__WHAT IS REQUIRED__. Which lines below contain the string "Milano" with matching case? Gather each of them and copy it out in full.

◇ ◇ ◇ ◇

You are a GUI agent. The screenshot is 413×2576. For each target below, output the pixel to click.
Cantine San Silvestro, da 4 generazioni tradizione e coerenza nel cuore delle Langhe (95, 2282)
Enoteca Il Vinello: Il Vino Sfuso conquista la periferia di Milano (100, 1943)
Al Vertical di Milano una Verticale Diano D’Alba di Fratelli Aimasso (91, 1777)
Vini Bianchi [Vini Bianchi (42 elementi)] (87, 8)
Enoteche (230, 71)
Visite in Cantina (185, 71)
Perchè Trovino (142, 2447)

◇ ◇ ◇ ◇

__WORKED SOLUTION__.
Enoteca Il Vinello: Il Vino Sfuso conquista la periferia di Milano (100, 1943)
Al Vertical di Milano una Verticale Diano D’Alba di Fratelli Aimasso (91, 1777)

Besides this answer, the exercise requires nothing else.